§ The task:
Copy the records below word for word, leaving out nothing.

§ Task material:
*****
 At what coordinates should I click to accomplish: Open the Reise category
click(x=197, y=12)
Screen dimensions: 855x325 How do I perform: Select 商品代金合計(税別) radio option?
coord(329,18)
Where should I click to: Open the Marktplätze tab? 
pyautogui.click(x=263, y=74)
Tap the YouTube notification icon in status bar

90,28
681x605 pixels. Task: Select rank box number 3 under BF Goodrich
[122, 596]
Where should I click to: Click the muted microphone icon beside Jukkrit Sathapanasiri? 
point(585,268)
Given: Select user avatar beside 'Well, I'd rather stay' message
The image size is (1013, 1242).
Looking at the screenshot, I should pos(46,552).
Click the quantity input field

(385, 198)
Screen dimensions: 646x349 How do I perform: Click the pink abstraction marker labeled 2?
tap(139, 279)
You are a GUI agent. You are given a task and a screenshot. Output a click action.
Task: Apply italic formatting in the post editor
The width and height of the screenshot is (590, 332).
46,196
*****
§ Response to this exercise:
 At what coordinates should I click to accomplish: Open the Reise category
click(x=197, y=12)
Screen dimensions: 855x325 How do I perform: Select 商品代金合計(税別) radio option?
coord(329,18)
Where should I click to: Open the Marktplätze tab? 
pyautogui.click(x=263, y=74)
Tap the YouTube notification icon in status bar

90,28
681x605 pixels. Task: Select rank box number 3 under BF Goodrich
[122, 596]
Where should I click to: Click the muted microphone icon beside Jukkrit Sathapanasiri? 
point(585,268)
Given: Select user avatar beside 'Well, I'd rather stay' message
The image size is (1013, 1242).
Looking at the screenshot, I should pos(46,552).
Click the quantity input field

(385, 198)
Screen dimensions: 646x349 How do I perform: Click the pink abstraction marker labeled 2?
tap(139, 279)
You are a GUI agent. You are given a task and a screenshot. Output a click action.
Task: Apply italic formatting in the post editor
The width and height of the screenshot is (590, 332).
46,196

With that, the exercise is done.